How did I get that color??!!
A quick Belted Galloway Genetics Primer
You already know about the three colors of belties. Often you may get offspring of an unexpected color from a certain breeding. How did my black and dun cross give me a red offspring? Hopefully I can help explain.
The color of a beltie depends on the interaction of two sets of genes, that of the sire and the dam. The color you see on the animal is called the phenotype. The animal may be carrying another color gene that is not outwardly visible because it is a recessive gene, which means it is covered up by another gene that is more powerful.
In most animals, Black is usually the dominant color, but not in Belties.
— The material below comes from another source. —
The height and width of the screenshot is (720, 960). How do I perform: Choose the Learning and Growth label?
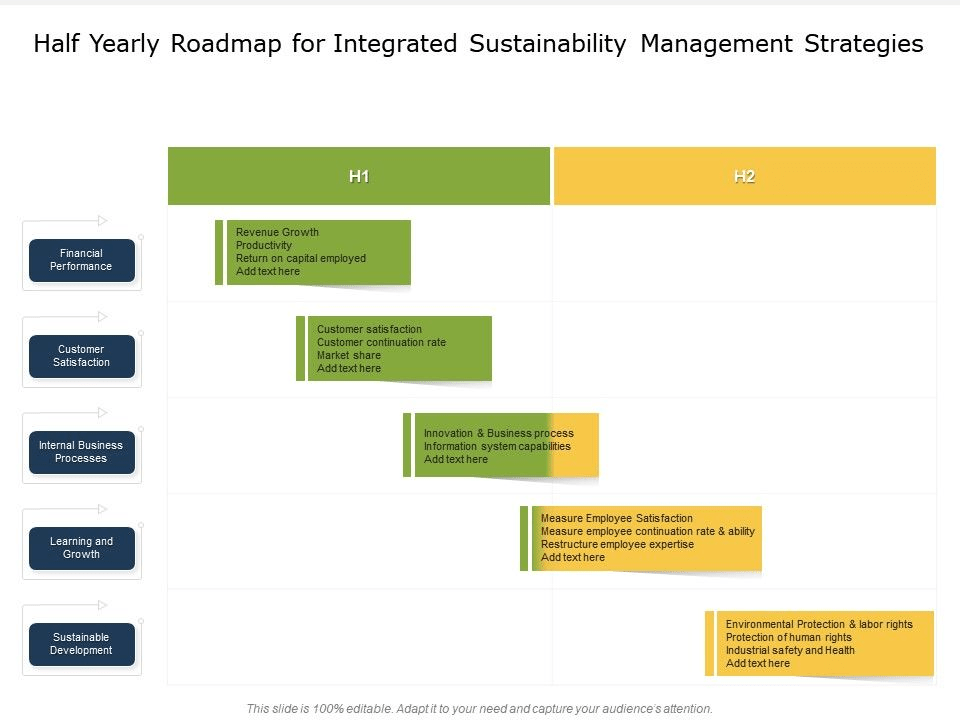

The Dun color is the dominant color. If a beltie has a Dun gene, its coat will be a shade of dun, however that animal may carry the recessive black or red gene in its genotype. The genotype is the genetic code the animal carries. Hopefully the chart below will help you decipher the genetic code of your herd. Although you cannot see the genotype, you can often figure it out by seeing the colors of offspring they have. You may be able to see if your black bull carries a red gene, etc.
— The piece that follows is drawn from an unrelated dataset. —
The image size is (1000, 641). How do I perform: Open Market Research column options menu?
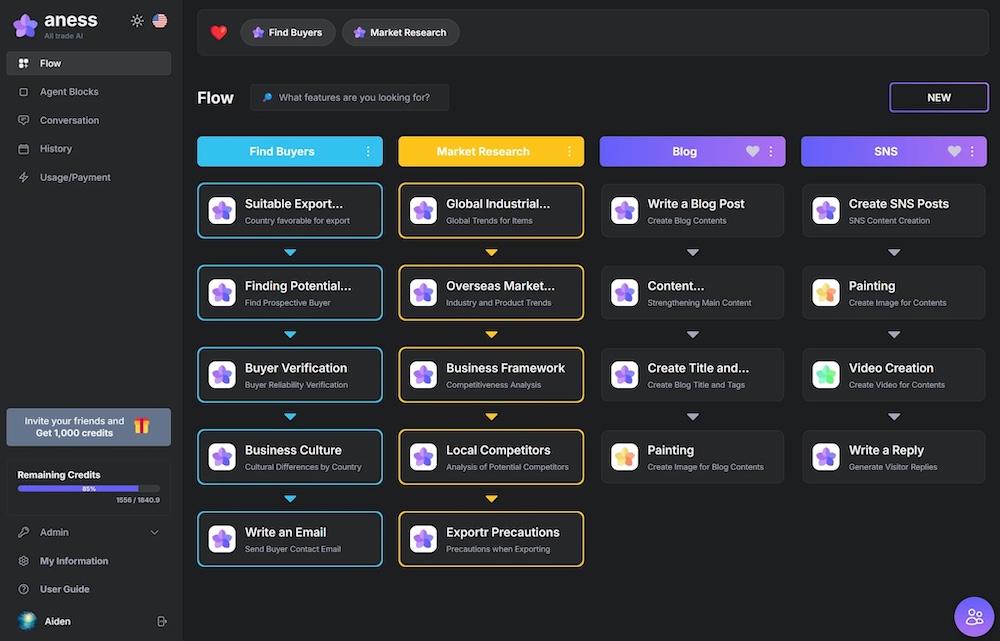[569, 152]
The color of the text below is the animals phenotype (appearance) but the letters are the genotype. It is possible to figure out your whole herd's genetic makeup! You can actually predict the color of offspring of a given mating if you know the genotype of the individual animals.
The dun gene is influenced by the recessive gene paired with it. A beltie with two dun genes is a diluted color called a silver dun. A dun with a black gene is usually a chocolate or grey color, and a dun with a red gene tends to be more yellow or diluted red.
Choose one side of the square as the sire and one for the dam. Where the squares intersect will be the possible colors of the offspring.
I hope this helps to explain how you got that color!!